**The problem**:
Each line in the data holding "computer" should be listed.

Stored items
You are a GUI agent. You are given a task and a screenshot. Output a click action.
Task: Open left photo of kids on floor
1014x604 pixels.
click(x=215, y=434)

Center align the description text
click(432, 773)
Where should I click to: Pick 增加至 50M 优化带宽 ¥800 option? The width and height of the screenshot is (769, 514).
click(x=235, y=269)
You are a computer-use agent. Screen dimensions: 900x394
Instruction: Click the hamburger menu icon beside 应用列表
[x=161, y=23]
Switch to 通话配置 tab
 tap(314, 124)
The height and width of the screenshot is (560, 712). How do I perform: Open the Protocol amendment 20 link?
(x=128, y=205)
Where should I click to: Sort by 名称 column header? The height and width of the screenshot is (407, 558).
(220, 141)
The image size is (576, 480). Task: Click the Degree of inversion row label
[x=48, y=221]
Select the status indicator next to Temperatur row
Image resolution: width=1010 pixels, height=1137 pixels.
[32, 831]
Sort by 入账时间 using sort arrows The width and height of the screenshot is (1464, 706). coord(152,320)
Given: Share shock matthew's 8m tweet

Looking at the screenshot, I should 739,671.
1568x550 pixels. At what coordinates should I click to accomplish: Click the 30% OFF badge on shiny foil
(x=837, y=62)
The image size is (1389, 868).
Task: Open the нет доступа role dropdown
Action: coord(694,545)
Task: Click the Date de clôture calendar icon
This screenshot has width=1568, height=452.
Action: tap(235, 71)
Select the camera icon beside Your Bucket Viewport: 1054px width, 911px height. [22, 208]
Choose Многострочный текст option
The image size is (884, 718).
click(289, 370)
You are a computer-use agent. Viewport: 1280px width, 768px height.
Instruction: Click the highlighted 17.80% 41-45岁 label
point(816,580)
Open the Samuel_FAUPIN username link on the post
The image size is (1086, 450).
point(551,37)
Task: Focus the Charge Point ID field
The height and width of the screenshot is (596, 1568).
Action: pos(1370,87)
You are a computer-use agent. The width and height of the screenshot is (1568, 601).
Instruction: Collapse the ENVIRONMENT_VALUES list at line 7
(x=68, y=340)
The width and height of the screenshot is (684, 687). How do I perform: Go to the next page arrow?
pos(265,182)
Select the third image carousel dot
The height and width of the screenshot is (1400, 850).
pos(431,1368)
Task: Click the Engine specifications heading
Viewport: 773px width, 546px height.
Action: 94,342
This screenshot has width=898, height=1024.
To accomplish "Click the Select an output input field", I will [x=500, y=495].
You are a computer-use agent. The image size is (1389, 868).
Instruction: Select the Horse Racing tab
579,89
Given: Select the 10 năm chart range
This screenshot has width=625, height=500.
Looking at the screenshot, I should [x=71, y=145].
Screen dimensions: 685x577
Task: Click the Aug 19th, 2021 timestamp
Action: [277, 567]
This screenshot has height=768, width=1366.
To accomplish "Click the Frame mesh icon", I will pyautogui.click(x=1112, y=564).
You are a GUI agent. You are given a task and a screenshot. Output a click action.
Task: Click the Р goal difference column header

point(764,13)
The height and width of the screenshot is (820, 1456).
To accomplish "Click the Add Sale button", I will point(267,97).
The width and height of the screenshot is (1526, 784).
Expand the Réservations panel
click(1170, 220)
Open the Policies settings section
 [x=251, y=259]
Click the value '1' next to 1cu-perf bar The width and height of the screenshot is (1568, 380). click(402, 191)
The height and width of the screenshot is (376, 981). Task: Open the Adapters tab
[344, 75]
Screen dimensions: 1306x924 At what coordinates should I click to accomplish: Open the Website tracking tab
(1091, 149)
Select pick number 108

**Answer box**:
You are a computer-use agent. Screen dimensions: 900x394
You are a computer-use agent. Viewport: 1280px width, 768px height.
You are a computer-use agent. The width and height of the screenshot is (1568, 601).
You are a computer-use agent. The image size is (1389, 868).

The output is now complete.